Khmer Rouge: Final verdict against murderous Pol Pot regime
The special court for investigating the crimes of the Khmer Rouge ends its work. Around 1.7 million people died under dictator Pol Pot between 1975 and 1979. Three alleged masterminds have been found guilty.
With a final verdict against a former Khmer Rouge leader in Cambodia The special court for the crimes of the murderous Pol Pot regime ended its work after 16 years.
The United Nations-backed tribunal in Phnom Penh rejected the appeal request of the last survivor of the then leadership, Khieu Samphan, on Thursday. The 91-year-old was found guilty of genocide in 2018. On the other hand, he appealed.

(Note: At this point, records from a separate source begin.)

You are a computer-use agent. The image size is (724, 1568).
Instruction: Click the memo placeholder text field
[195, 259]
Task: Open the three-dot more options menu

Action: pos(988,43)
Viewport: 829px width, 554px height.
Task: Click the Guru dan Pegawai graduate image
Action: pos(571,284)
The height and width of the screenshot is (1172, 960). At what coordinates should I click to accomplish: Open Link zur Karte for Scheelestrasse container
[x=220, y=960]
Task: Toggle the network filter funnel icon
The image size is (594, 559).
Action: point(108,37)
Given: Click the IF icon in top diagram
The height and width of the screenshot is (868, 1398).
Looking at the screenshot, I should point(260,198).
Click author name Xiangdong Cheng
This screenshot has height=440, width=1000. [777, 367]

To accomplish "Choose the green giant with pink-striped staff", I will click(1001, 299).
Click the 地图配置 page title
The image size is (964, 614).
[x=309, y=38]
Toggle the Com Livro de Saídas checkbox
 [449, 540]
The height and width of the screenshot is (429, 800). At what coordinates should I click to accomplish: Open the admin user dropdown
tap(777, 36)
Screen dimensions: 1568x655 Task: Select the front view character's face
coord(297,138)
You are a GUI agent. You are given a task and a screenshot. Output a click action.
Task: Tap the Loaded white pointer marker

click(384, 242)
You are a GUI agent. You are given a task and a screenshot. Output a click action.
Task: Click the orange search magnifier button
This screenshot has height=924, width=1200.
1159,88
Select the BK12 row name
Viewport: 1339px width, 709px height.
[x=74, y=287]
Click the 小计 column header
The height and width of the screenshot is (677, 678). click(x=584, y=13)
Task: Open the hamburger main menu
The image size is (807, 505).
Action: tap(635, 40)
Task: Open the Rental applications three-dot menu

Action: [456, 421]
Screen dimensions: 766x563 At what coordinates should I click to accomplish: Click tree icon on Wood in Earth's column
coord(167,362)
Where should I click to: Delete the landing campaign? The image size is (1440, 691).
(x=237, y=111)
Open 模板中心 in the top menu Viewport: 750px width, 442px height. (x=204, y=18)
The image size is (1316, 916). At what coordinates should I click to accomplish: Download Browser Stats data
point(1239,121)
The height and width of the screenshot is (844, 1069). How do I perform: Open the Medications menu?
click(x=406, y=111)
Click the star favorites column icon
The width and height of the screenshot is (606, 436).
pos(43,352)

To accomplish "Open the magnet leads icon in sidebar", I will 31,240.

In his final statement he had rejected the allegations last year. Even if he was acquitted, he would have stayed in jail, since Khieu Samphan had already been convicted in 2014 crime against humanity was sentenced to life imprisonment. The verdict was upheld in 2016.
Coming to terms with the rule of the Khmer Rouge
The tribunal to review the rule of the Khmer Rouge under dictator Pol Pot was founded in 2006. Overall, the court found three alleged masterminds of the "Khmer Rouge" guilty and sentenced: the chief ideologue Nuon Chea, who died in 2019, the former head of the torture prison S-21, who died in 2020, Kaing Guek Eav aka Duch and ex-head of state Khieu Samphan. The court costs are reported to have totaled more than 330 million euros.
The Khmer Rouge wanted to create a moneyless peasant state. They forced everyone who could read and write into the fields. Between 1975 and 1979 an estimated 1.7 million people died as a result of forced labour, famine, torture and murder.